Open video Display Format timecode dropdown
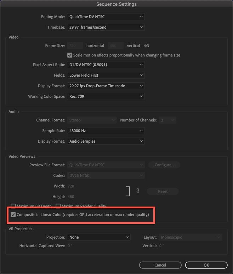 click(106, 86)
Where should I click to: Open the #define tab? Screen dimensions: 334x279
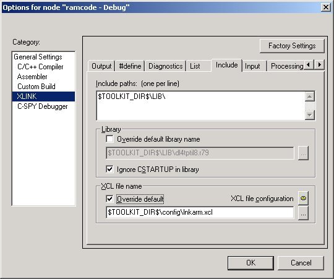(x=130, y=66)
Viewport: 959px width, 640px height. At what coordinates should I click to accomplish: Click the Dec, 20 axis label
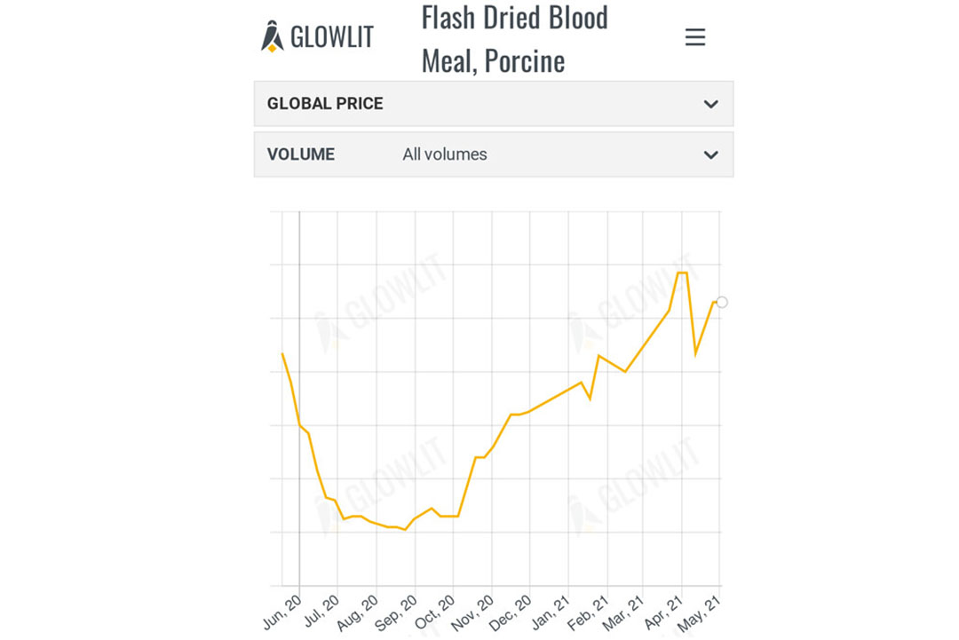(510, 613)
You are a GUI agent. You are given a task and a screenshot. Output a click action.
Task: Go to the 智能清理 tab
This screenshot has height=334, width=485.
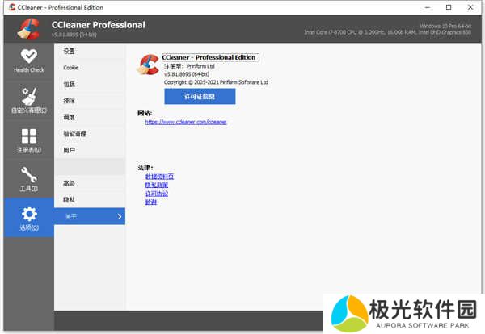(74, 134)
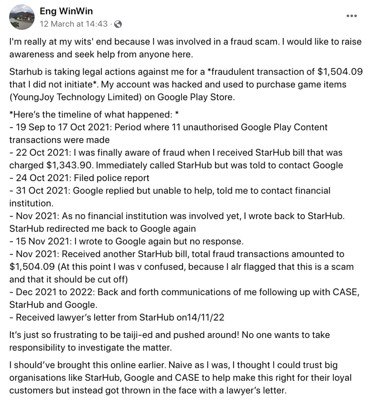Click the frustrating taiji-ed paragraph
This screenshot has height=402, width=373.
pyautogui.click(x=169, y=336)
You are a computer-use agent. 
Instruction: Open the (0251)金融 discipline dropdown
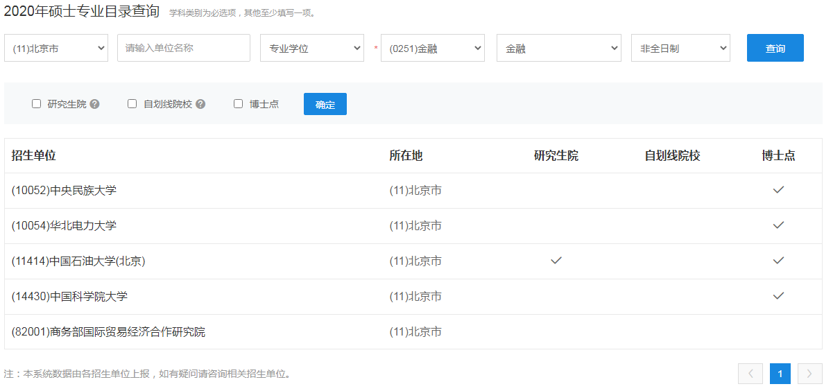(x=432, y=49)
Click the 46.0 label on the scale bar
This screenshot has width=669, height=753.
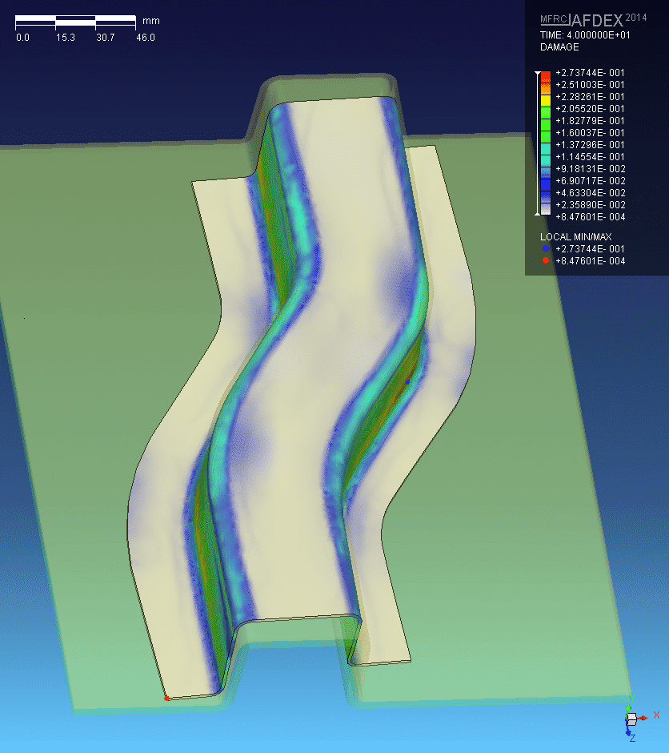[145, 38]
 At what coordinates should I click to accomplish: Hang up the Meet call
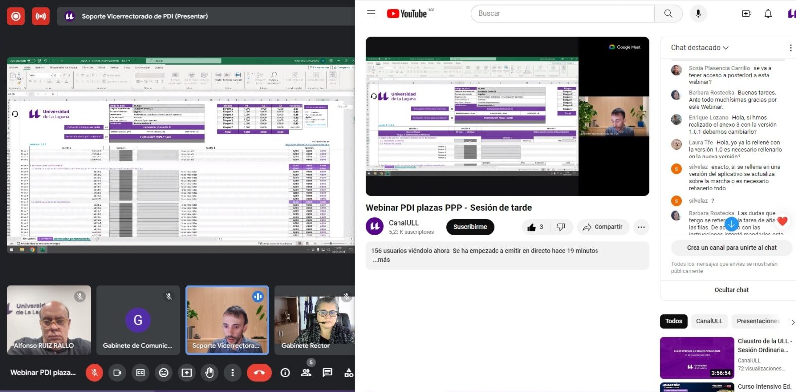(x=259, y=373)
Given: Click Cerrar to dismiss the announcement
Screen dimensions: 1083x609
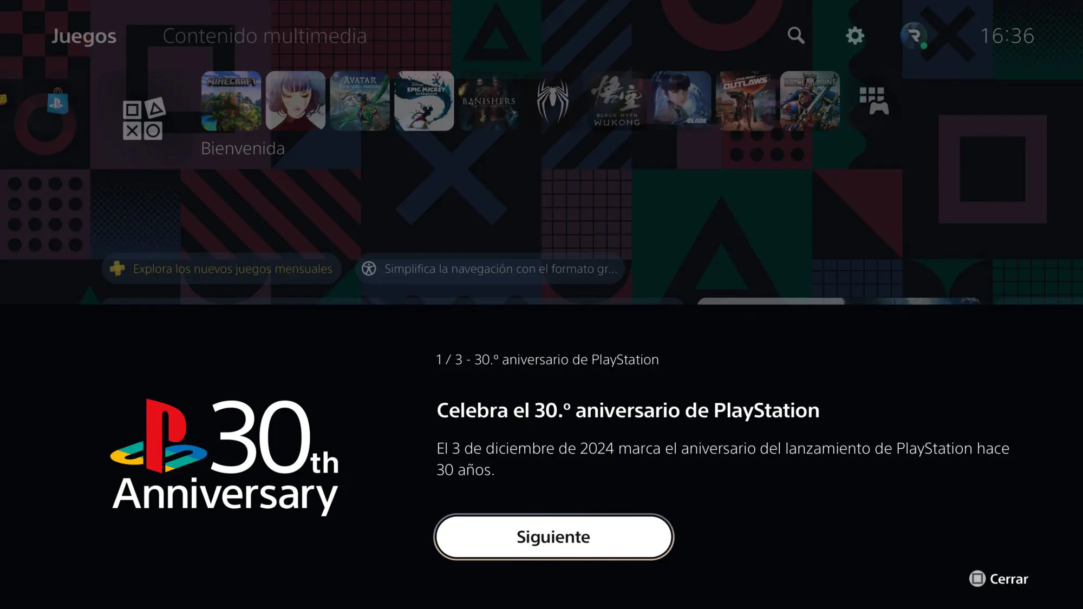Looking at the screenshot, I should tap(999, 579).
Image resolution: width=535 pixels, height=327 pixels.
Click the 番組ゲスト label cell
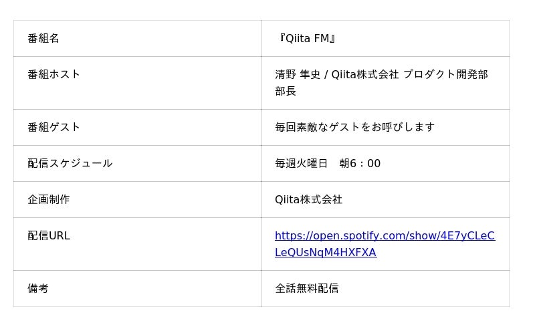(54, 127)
================
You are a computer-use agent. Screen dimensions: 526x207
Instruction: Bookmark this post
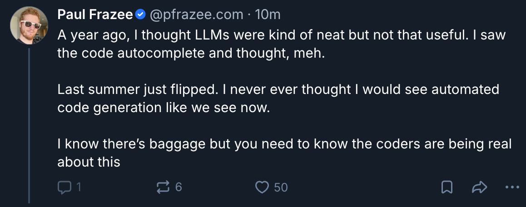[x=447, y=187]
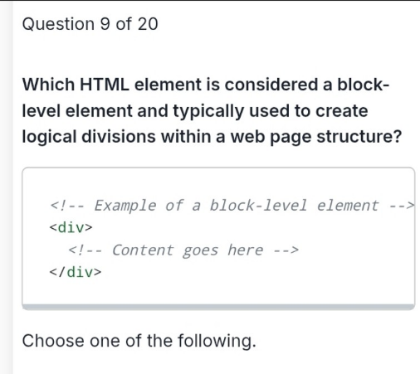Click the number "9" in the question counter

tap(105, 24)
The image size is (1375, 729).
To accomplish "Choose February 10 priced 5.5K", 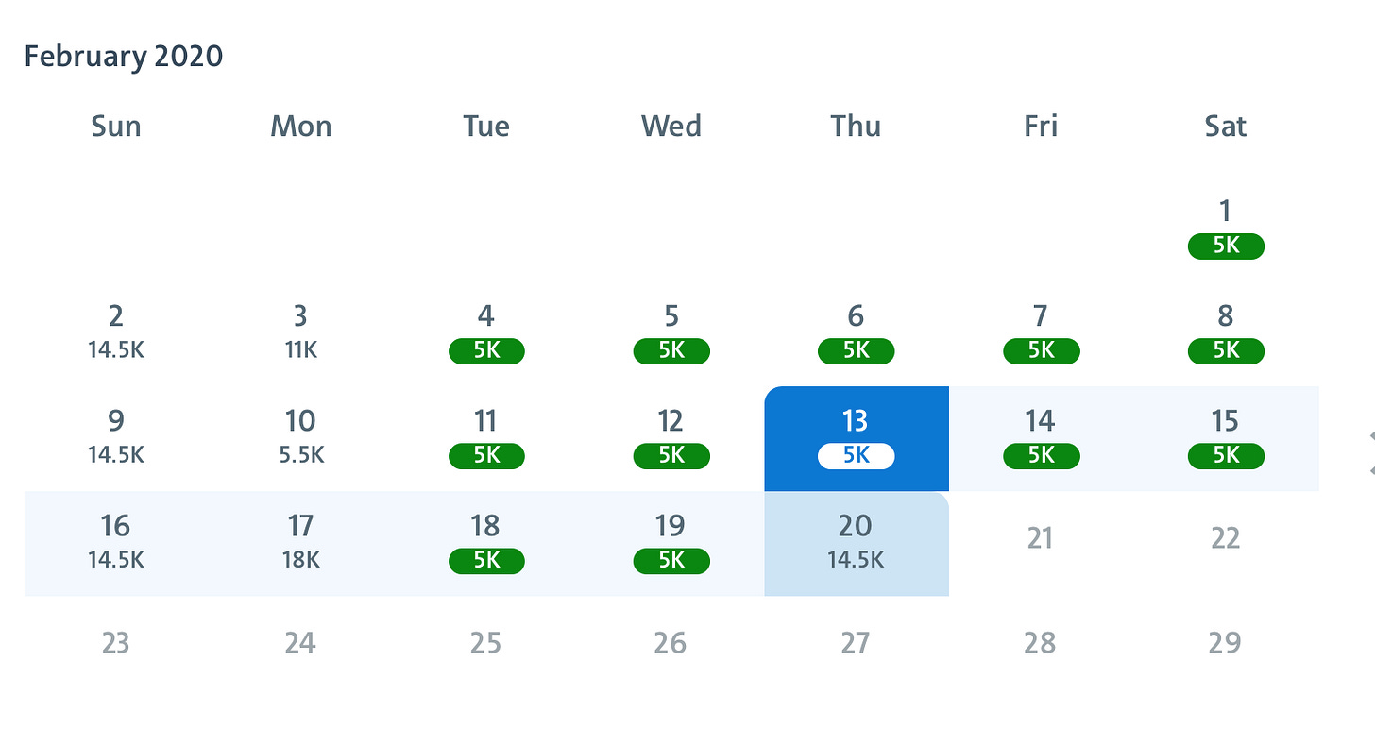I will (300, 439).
================
# WORK ORDER
Above are the records. Copy only the lines from the one with "Open video Display Format timecode dropdown" through the one with "Task: Go to the 智能清理 tab", exactly, with no pictures.

# EXERCISE RESULT
Open video Display Format timecode dropdown
 click(106, 86)
Where should I click to: Open the #define tab? Screen dimensions: 334x279
(x=130, y=66)
Viewport: 959px width, 640px height. At what coordinates should I click to accomplish: Click the Dec, 20 axis label
(510, 613)
You are a GUI agent. You are given a task and a screenshot. Output a click action.
Task: Go to the 智能清理 tab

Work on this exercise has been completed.